▶ WHAT YOU SHOULD DO
The reply should hold nothing except the lines from the one with "Screen dimensions: 555x388" through the end of the entries, duplicated exactly and with no pictures.

▶ SOURCE RECORDS
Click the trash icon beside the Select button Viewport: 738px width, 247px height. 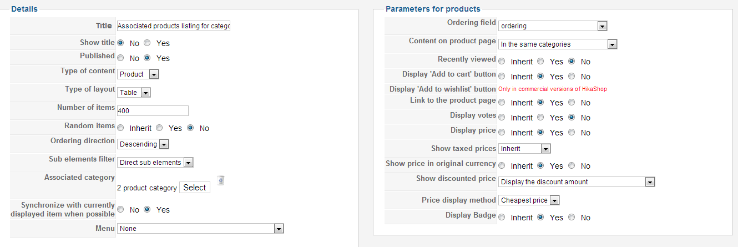point(220,180)
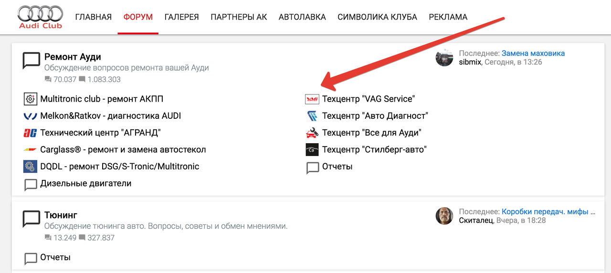Click the Audi Club logo

[41, 17]
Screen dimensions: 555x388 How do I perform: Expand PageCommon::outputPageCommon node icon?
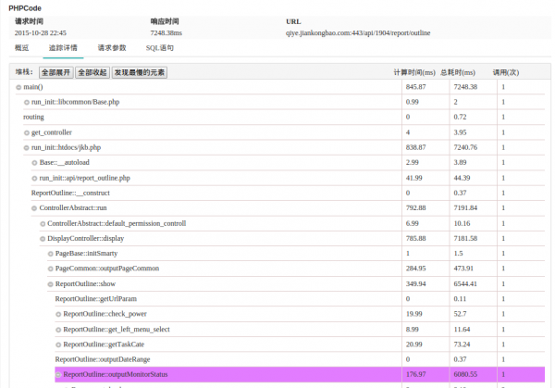tap(51, 269)
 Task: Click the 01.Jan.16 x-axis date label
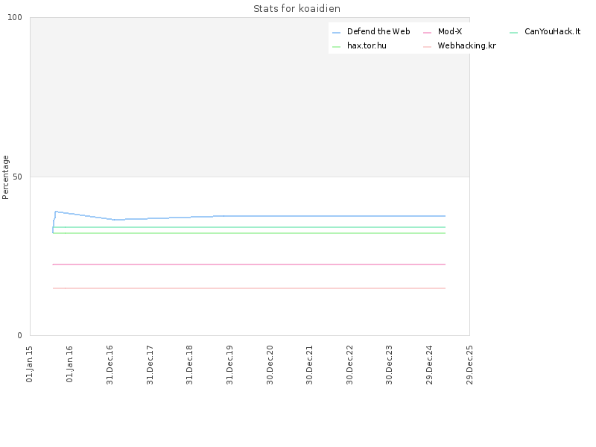(x=69, y=364)
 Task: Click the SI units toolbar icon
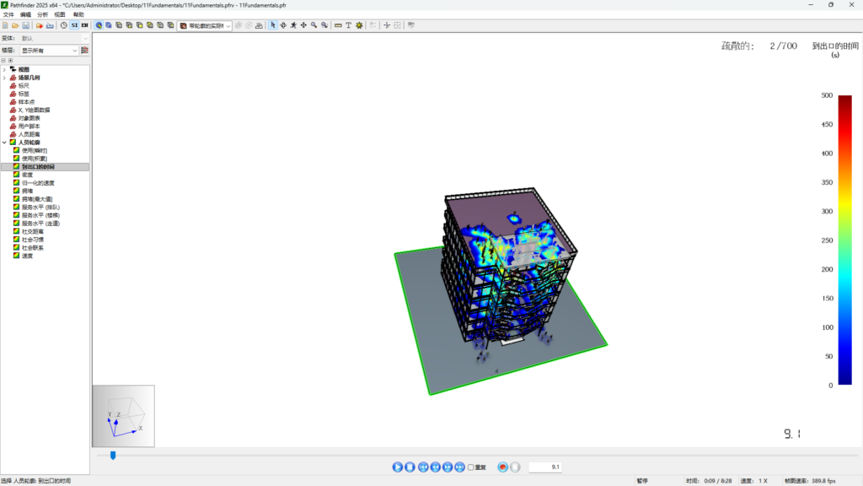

▶ ANSWER FOR THE TASK
Screen dimensions: 555x388 How do I perform: Expand PageCommon::outputPageCommon node icon?
tap(51, 269)
 Task: Click the 01.Jan.16 x-axis date label
(x=69, y=364)
 Task: Click the SI units toolbar icon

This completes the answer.